When you've mastered the form and full range of motion, you can add resistance to increase leg strength. However, weighted pistol squats should not be entered into lightly. You increase the chance of injury by adding weight to this already difficult exercise, so proceed with caution when taking on this challenge.

Read more: 8 Unilateral Exercises to Challenge Your Balance

Safety and Variations

One of the primary concerns about pistol squats is the stress the move places on the hip flexors and lower back. Therefore, both bodyweight pistol squats and weighted pistol squats should be reserved for advanced fitness levels. In other words, this is not a move to try if you're new to exercise, have hip or knee issues, or struggle with balance and mobility.

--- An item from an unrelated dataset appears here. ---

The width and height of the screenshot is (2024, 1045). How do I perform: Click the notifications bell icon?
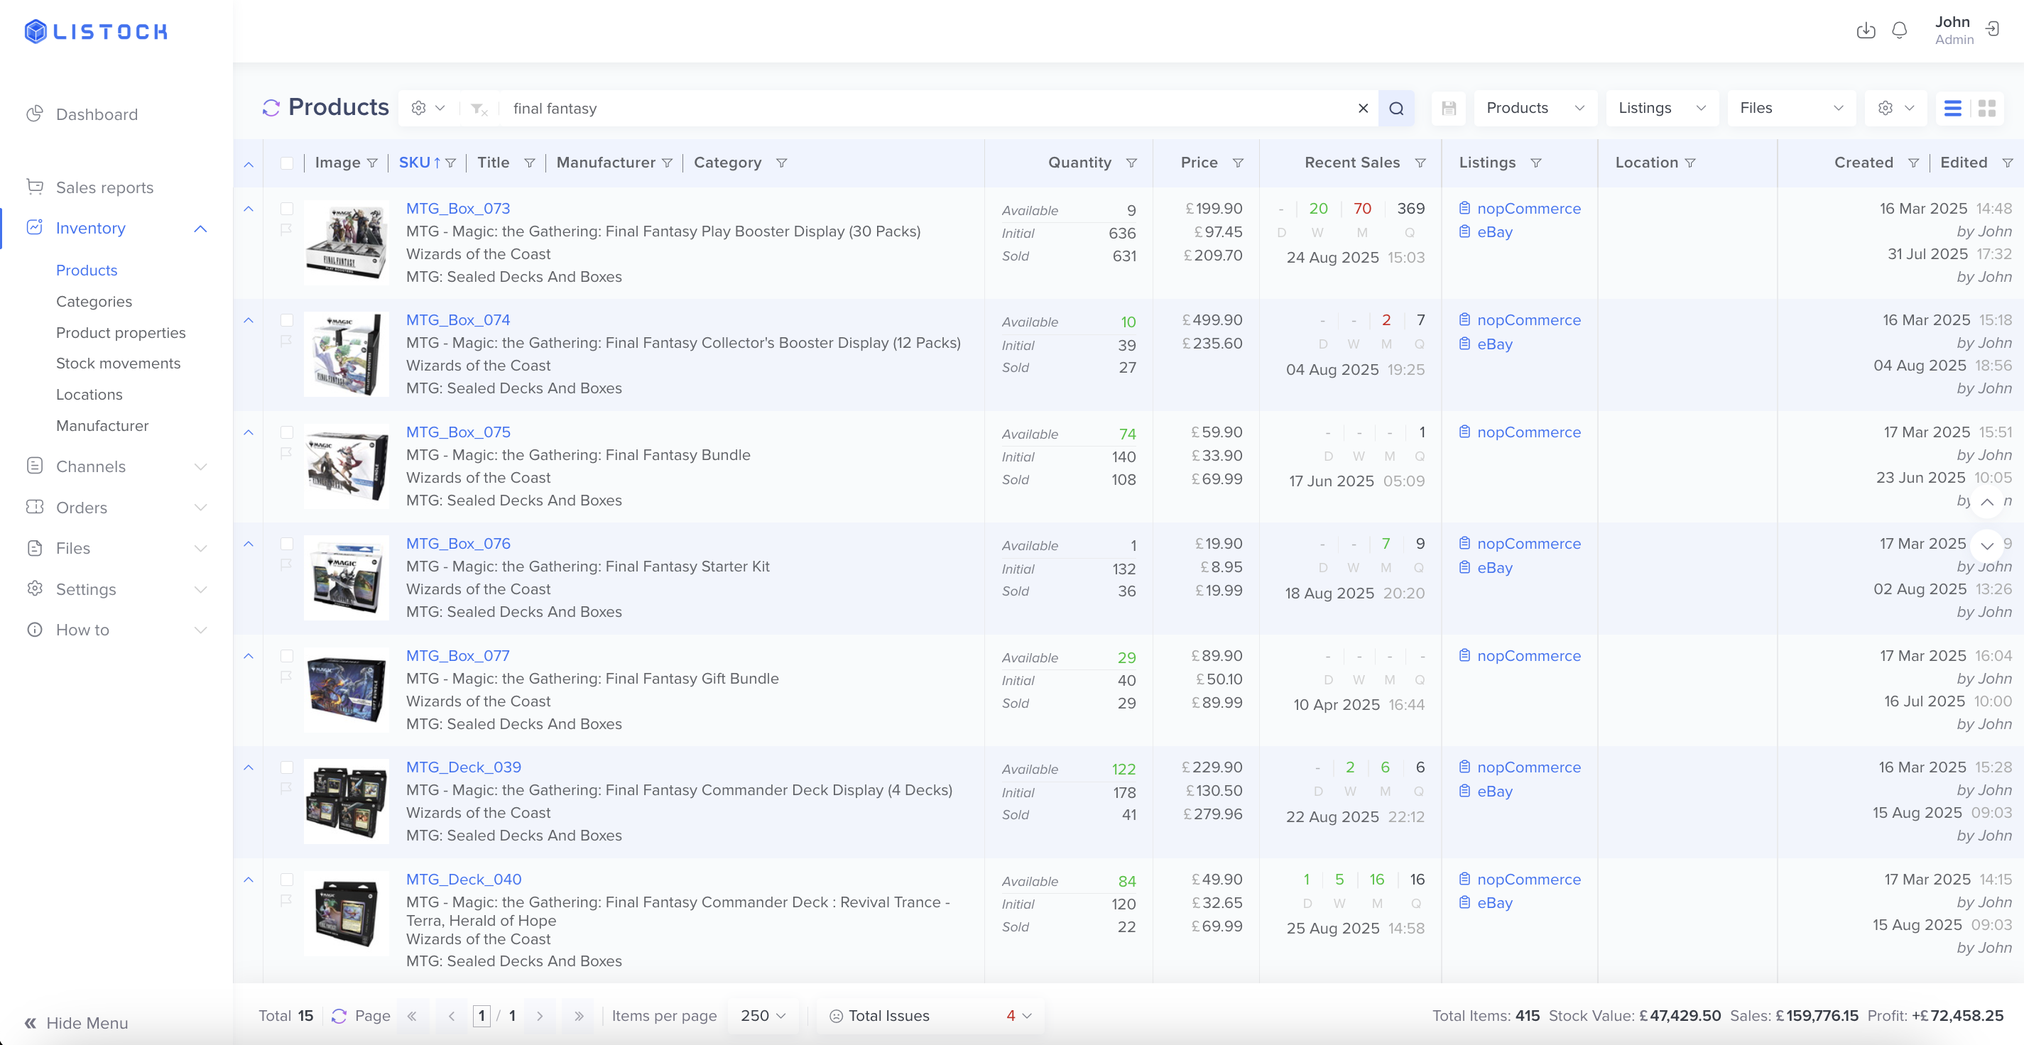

If you're not quite ready for the full pistol squat, but you can do some of the movement, try a partial pistol squat. With this variation, you only go down half-way, or as far as you can go while maintaining good form. The goal here is to work on increasing the strength in the bending leg.

Using a high box, rather than standing on the floor, can help simplify this move especially if your hips are not flexible enough to straighten out the lifted leg. At the gym, you can do a self-assisted single-leg squat with a Smith machine. By using the bar for support, you can focus solely on lowering your body rather than performing the squat and maintaining balance at the same time.

And if you're eager to master a pistol squat, but you still need to build up enough strength in your lower body to do single-leg training, a safe place to start is with the basic squat, lunges and deadlifts. Work on strengthening the large muscles in your lower body such as the quadriceps, glutes and hamstrings, while also targeting the smaller, stabilizing muscles in the hips.